Quadratic Forms in R: Chi-Squared Connection & Distribution of X'AX
A quadratic form is the scalar $X^\top A X$ produced when a vector $X$ and a symmetric matrix $A$ are sandwiched into a single product. In statistics, every sum of squares you meet, sample variance, residual sum of squares, ANOVA partitions, is a quadratic form for some $A$. Under the right conditions on $A$, this scalar follows a chi-squared distribution, which is why so many tests in linear models reduce to chi-square or F.
What is X'AX, and why does it appear everywhere in statistics?
Most sums of squares in statistics are the same algebraic object dressed up differently. Sample variance, deviance, regression SS, and ANOVA partitions are all the scalar $x^\top A x$ for some symmetric matrix $A$. Computing this scalar by hand on a small example is the fastest way to see why one formula keeps reappearing. We will build a 3-element vector and a 3-by-3 symmetric matrix, then check the matrix product against the explicit double sum.

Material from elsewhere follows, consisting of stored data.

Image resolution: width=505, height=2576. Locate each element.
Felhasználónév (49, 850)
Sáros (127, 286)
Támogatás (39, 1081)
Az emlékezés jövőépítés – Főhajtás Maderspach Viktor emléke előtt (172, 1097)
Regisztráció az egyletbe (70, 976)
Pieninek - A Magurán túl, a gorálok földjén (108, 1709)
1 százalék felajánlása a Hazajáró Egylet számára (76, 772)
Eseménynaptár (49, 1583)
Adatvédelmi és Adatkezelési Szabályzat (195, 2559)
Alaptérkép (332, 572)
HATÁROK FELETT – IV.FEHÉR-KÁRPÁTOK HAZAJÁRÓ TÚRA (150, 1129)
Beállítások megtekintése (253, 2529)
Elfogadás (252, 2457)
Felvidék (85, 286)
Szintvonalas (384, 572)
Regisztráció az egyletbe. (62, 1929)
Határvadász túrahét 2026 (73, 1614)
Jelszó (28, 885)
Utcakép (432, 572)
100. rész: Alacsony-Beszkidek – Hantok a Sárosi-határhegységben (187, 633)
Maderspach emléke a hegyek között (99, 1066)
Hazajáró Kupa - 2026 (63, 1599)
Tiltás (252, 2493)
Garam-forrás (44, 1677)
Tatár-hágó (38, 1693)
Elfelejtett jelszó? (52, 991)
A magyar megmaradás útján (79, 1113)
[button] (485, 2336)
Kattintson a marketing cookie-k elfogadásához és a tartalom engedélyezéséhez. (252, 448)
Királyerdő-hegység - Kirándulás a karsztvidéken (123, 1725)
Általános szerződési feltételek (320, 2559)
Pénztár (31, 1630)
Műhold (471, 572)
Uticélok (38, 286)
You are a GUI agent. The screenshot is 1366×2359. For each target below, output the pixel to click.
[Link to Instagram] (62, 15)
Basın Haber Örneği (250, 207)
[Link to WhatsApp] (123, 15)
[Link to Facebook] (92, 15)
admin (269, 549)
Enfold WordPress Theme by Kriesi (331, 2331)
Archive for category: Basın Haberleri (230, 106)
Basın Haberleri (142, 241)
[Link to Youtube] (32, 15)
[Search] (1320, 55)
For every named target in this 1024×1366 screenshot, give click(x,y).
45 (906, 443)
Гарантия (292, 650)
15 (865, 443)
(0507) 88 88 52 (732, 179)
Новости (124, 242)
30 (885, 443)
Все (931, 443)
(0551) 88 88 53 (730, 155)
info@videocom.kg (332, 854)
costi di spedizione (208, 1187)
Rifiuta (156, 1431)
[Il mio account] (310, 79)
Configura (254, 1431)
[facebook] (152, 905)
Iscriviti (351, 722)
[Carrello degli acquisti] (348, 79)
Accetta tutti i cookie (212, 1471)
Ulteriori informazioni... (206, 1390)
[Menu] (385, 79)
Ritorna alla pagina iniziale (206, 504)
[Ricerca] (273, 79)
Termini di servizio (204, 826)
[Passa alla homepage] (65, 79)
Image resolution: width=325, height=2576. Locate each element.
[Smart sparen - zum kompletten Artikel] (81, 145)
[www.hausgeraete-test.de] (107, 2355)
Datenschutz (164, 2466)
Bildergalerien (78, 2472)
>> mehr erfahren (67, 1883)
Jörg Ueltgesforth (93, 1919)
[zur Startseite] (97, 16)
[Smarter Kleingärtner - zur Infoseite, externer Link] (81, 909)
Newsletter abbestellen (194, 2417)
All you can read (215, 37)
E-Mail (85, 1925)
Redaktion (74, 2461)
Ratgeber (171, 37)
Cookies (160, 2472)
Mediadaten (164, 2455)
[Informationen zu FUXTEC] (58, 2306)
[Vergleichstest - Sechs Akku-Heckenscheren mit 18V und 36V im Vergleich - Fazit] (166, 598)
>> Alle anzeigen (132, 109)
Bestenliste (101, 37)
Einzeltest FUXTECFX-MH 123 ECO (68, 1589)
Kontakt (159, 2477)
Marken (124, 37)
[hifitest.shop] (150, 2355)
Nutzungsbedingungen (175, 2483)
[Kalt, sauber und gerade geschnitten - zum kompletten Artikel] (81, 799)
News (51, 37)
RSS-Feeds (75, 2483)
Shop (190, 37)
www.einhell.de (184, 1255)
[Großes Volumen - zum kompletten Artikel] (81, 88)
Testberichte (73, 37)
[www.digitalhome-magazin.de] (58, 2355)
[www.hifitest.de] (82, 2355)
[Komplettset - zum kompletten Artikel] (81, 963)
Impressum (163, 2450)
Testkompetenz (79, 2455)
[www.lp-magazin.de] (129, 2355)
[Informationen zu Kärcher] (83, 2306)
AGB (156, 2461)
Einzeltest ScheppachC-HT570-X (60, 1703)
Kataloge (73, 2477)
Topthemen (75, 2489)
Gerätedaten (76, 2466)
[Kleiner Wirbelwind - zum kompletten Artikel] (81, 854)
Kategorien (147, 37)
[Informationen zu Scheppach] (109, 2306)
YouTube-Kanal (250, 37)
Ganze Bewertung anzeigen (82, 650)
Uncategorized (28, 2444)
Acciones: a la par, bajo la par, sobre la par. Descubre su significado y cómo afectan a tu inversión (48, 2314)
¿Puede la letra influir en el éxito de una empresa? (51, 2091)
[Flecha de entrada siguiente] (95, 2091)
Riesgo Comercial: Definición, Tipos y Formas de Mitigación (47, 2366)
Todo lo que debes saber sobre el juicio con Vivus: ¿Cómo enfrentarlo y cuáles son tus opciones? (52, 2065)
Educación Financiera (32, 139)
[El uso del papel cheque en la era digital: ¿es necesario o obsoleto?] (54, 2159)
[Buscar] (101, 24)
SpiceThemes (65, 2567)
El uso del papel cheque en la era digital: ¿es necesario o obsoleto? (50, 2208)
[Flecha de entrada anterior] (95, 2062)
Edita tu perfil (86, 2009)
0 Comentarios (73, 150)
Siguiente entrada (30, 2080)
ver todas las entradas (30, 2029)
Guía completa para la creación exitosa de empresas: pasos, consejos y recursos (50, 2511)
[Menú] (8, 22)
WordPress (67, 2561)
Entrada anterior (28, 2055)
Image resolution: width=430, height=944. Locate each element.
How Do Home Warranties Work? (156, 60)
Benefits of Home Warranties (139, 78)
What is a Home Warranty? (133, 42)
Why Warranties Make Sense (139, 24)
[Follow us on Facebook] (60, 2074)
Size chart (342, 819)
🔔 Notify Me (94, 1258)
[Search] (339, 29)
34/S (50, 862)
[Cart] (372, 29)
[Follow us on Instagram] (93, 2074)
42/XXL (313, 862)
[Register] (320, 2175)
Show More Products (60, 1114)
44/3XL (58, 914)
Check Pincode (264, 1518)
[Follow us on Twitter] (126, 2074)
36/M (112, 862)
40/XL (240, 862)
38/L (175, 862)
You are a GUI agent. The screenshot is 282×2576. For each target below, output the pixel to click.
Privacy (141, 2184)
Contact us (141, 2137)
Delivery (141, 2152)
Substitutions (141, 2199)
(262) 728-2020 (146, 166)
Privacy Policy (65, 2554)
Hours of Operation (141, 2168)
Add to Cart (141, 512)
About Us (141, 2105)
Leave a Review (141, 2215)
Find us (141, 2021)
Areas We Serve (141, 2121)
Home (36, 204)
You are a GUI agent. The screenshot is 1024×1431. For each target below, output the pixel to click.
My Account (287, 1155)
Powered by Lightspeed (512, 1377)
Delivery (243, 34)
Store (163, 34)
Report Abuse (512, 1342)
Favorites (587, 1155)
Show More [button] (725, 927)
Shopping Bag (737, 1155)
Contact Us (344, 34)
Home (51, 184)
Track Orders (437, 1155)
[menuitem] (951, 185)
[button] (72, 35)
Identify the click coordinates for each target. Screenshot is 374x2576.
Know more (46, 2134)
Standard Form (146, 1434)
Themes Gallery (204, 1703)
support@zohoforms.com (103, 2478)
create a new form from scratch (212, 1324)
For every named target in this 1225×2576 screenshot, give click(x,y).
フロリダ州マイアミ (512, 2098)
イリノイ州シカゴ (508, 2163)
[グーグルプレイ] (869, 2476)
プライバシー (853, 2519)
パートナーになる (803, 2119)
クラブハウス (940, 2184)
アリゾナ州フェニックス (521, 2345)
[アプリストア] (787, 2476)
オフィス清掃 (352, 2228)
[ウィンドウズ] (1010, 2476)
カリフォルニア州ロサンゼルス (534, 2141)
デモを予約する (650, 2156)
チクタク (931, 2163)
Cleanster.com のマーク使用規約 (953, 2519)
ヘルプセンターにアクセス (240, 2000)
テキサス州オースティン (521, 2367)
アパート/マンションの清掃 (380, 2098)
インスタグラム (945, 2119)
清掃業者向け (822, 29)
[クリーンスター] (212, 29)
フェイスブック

Both routes return 46. The matrix expression t(x) %*% A %*% x performs the same arithmetic as the double sum $\sum_{i,j} A_{ij} x_i x_j$, so the two must agree. The double-sum form is the textbook definition. The matrix form is the one we will use everywhere because it scales cleanly to vectors of any length without changing notation.
Try it: Set $A$ to the 3-by-3 identity matrix and compute $x^\top A x$ for the same x. Does the answer equal sum(x^2)?
Click to reveal solution
Explanation: With $A = I$, the formula collapses to $x^\top x = \sum x_i^2$. So the plain sum of squares is the simplest non-trivial quadratic form.
How do you compute X'AX efficiently in R?
R gives you several syntactically distinct routes to the same scalar. The differences matter when the vector has thousands of elements or when you call the routine inside a tight simulation loop. We will time three idiomatic versions on a vector of length 1000 so you can see what the cost actually is.
All three agree on the scalar. The matrix-product and crossprod versions cost effectively the same because both reduce to two matrix-vector products. The outer() route is roughly four times slower since it materialises the full $n \times n$ outer product before summing. For any serious work, prefer one of the first two.

Figure 1: Three equivalent ways to compute the scalar x'Ax in R.
crossprod() skips one transpose internally. crossprod(big_x, big_A %*% big_x) computes $x^\top (A x)$ without forming t(big_x) explicitly. On large matrices the saving is small, but it also reads more naturally as inner product, which is what a quadratic form is.Try it: Build a 5-by-5 symmetric matrix from crossprod(matrix(rnorm(25), 5, 5)), compute $x^\top A x$ for ex_x5 <- 1:5 using crossprod(), and confirm the answer matches t(ex_x5) %*% A %*% ex_x5.
Click to reveal solution
Explanation: crossprod(x, M) returns $x^\top M$. Wrapping the inner $A x$ first turns the whole expression into one matrix-vector product followed by one inner product.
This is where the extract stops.